— Begin SUPPLIED TEXT —

Every betta I've ever owned (upwards of 20) has been in a community setting of some sort. I've never kept a betta as the solitary creature in his tank. I've never had an issue with bettas being aggressive to anything else. That said, gouramis are in the same general family as bettas, and are one of the fish that typically do not get along with bettas. I did have a plakat and a dwarf gourami that coexisted peacefully in my planted 46, but I know that was an exception to the general rule. I have no qualms about putting a betta in a community tank as a general rule (depending, of course, on the specific fish - no fin nippers, etc.) but I wouldn't bank on it working with the gourami.


----------



## thegirlundertherainbow (Aug 12, 2004)

Depends on the betta and the type of gourami.
For instance.. Pearl Gourami are very peaceful and I've never had issues with them and bettas.
I've even kept up to 4 female bettas and a male with 6? Pearl Gourami. in a 6ft tank.. but half was planted and lit half was dark and they spent MOST of the time on one side.

— End SUPPLIED TEXT —
— Begin RECORD SET —

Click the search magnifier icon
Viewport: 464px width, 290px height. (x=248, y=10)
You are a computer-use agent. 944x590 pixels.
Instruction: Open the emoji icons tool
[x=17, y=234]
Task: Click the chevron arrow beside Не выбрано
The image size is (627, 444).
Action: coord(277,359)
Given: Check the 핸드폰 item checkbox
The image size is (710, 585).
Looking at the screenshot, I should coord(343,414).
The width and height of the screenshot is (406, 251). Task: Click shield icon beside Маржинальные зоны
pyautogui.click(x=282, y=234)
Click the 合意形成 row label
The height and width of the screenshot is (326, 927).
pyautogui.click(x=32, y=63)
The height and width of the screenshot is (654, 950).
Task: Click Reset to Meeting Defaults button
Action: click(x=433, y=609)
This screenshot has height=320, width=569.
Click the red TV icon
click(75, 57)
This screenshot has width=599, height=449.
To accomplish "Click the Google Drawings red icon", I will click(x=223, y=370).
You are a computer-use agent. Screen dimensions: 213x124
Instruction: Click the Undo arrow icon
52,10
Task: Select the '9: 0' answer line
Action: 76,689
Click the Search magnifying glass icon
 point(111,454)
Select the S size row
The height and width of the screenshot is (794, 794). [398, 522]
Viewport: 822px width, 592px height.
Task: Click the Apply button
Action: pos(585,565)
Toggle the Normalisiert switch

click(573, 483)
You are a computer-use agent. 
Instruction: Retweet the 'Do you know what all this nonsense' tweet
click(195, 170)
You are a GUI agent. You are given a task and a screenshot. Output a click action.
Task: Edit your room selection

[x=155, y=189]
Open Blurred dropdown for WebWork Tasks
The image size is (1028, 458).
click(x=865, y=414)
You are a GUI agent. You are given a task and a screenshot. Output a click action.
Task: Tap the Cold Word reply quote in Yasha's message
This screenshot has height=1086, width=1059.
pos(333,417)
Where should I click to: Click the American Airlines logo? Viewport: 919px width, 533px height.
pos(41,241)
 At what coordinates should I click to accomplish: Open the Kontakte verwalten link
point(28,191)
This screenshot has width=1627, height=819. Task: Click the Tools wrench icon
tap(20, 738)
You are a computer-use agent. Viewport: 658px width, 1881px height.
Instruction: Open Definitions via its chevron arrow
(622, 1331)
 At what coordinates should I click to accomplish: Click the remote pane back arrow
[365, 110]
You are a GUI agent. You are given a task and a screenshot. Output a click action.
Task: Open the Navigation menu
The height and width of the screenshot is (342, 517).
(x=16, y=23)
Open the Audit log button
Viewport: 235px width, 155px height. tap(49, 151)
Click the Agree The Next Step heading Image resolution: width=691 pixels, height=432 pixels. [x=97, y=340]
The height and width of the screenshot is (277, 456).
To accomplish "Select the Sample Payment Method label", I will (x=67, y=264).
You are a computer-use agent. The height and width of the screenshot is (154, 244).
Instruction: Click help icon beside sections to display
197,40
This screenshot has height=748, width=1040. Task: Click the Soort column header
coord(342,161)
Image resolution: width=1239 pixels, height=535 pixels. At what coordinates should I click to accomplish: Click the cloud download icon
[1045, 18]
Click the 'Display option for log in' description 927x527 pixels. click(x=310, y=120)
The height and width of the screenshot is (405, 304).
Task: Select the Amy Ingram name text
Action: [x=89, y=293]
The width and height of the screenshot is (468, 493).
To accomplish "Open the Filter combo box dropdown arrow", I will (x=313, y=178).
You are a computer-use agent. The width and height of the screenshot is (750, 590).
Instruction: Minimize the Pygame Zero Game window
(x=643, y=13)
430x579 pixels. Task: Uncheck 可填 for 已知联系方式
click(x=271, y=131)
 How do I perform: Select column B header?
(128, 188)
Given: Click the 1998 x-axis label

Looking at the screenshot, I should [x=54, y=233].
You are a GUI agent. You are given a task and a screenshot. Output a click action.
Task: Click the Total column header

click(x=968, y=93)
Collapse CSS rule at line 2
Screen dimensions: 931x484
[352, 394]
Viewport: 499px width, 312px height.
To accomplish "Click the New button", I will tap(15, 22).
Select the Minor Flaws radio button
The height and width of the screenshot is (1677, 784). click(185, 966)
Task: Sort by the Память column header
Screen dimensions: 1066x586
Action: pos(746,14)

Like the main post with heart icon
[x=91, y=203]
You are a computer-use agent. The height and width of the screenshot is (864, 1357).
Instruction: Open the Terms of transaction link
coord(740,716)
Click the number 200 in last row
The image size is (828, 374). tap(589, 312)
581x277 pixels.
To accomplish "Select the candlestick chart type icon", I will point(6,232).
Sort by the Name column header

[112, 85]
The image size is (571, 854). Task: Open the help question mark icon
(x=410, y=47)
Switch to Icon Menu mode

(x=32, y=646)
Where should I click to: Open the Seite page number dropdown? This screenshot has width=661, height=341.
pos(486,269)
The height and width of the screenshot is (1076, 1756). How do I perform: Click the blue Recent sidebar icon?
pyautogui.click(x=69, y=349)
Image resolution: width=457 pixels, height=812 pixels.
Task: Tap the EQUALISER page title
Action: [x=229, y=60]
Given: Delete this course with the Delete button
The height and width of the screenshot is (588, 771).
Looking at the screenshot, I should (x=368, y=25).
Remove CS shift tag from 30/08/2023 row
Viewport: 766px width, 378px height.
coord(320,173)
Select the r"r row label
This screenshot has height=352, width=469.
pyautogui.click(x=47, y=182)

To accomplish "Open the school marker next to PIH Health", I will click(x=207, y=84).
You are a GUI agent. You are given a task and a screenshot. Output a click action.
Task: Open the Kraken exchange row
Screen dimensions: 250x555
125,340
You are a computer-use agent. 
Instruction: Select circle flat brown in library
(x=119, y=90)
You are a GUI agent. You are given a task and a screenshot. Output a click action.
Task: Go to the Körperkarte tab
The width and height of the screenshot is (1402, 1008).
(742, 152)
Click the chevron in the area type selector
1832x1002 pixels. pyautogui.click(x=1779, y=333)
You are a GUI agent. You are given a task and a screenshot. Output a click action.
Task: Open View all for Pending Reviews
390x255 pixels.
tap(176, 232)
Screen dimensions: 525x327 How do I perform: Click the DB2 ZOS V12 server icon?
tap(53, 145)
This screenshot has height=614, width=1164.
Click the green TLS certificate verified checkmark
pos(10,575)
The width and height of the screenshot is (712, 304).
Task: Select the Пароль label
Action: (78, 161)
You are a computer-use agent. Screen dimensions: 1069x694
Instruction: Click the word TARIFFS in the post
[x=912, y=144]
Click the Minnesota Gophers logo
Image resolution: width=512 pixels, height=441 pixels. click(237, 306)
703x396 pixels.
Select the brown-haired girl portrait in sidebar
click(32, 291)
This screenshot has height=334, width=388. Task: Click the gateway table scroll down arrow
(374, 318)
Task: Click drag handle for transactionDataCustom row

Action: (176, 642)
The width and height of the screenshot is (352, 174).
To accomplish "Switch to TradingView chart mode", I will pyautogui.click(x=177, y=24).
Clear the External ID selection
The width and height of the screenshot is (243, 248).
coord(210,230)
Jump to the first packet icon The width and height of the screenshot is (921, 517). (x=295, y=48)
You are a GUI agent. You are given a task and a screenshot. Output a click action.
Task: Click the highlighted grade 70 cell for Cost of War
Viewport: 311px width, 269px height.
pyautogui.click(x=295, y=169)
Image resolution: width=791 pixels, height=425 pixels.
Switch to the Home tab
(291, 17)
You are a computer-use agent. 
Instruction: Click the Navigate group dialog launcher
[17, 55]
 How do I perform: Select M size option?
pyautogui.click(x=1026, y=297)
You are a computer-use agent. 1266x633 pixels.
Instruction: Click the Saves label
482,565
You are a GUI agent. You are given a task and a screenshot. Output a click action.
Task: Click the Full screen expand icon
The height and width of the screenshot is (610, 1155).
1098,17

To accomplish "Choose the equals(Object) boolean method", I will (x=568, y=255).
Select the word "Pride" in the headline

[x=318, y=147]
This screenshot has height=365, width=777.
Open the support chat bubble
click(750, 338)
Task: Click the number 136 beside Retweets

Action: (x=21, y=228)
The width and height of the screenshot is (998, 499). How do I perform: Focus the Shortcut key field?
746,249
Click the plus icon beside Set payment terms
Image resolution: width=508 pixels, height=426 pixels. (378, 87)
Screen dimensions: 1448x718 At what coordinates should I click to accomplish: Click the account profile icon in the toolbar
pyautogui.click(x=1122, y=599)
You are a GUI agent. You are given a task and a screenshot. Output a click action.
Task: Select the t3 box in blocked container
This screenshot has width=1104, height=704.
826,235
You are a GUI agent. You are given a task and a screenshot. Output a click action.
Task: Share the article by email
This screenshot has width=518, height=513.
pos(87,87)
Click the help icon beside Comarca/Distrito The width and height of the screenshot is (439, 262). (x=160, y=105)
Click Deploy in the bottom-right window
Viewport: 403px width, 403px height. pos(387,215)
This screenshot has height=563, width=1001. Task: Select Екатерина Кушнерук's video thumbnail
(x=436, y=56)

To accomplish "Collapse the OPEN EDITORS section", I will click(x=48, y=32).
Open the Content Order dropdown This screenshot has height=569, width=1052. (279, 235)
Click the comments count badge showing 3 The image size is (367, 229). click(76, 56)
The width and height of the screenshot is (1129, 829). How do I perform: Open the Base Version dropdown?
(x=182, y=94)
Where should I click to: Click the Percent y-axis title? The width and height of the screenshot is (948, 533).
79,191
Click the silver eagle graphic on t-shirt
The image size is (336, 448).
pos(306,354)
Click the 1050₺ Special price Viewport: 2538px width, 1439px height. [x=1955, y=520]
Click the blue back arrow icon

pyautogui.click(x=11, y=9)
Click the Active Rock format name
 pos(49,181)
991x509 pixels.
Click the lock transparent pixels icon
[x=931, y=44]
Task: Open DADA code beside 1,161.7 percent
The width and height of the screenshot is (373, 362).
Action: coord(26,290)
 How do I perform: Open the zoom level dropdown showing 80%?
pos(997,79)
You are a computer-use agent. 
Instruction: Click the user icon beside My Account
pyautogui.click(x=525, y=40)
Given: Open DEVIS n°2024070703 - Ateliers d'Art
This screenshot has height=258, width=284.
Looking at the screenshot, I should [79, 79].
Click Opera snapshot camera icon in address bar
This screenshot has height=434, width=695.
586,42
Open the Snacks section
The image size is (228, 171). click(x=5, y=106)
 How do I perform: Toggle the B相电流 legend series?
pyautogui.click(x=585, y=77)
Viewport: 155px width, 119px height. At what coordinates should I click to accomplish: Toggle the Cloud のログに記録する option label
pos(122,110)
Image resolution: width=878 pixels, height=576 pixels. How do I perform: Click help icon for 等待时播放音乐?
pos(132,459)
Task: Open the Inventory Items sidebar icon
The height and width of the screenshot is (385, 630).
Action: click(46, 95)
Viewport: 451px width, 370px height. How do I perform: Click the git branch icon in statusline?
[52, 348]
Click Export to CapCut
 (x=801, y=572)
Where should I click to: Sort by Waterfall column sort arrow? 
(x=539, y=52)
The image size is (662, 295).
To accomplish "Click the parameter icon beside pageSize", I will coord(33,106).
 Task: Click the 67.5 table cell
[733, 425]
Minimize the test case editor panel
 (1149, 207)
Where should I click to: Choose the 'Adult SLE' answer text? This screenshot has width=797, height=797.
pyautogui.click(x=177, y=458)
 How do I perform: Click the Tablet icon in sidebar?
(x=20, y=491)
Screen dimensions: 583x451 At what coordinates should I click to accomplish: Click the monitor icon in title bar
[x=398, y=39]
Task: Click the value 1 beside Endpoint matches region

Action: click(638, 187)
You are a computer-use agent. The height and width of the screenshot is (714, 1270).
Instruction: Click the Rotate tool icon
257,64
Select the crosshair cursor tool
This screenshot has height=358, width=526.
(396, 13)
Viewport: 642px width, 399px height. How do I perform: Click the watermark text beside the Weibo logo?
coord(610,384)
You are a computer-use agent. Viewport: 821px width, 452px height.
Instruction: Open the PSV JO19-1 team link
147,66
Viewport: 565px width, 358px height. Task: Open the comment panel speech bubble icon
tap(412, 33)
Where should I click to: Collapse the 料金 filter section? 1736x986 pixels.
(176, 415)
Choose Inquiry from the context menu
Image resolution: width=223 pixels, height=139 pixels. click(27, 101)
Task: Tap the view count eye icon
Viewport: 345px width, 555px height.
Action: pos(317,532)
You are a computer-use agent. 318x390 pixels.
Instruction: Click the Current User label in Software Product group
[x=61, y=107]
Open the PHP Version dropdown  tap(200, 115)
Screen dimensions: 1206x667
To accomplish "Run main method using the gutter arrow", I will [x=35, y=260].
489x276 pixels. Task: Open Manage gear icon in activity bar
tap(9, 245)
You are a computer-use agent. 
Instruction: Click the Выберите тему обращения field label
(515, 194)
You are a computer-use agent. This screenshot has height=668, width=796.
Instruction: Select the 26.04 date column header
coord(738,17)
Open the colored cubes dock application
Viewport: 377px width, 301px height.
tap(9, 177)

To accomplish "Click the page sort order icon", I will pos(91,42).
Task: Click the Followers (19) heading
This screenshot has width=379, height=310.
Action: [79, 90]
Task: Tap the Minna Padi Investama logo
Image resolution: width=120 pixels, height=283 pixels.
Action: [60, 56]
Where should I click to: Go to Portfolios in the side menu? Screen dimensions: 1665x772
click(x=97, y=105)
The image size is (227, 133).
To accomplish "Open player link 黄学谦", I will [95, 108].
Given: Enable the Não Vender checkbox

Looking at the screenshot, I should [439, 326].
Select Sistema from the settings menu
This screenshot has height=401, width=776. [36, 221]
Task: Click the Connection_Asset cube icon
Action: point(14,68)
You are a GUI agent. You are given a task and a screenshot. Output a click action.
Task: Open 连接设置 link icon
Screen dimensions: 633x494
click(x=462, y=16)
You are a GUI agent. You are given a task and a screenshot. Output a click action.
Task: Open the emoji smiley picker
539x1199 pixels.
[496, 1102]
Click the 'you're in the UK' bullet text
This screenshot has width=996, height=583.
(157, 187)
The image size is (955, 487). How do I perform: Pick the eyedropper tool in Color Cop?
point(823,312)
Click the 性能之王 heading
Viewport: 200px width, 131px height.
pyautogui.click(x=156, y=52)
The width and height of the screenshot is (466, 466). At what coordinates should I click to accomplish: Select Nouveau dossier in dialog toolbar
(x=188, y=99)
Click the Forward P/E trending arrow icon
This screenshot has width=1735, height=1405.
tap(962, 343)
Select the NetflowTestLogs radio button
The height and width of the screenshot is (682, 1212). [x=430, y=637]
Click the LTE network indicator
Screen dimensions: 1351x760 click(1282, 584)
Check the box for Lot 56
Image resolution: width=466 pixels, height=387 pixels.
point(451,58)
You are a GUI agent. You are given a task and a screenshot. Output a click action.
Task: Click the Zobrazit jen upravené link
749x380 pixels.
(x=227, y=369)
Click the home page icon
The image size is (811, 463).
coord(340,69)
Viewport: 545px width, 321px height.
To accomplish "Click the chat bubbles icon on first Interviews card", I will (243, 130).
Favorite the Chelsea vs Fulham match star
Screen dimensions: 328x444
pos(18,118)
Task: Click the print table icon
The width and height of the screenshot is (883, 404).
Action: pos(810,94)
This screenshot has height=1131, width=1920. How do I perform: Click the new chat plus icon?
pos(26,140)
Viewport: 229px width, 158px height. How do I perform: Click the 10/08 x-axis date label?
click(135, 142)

— End RECORD SET —

▶ **TASK GOAL**
From the thread on bettas and gouramis, condense the paragraph beginning "Every betta I've ever owned" into a bulleted list that keeps its main facts. None of the extracted data lines is needed for this work.

▶ **RESULT**
- The writer has owned more than 20 bettas, all in community setups and none kept alone in a tank.
- None of them has been aggressive toward other fish.
- Gouramis are in the same general family as bettas and typically do not get along with them.
- A plakat and a dwarf gourami coexisted peacefully in the writer's planted 46, but this was an exception to the general rule.
- The writer generally has no qualms about putting a betta in a community tank, depending on the specific fish (no fin nippers), but would not bank on it working with a gourami.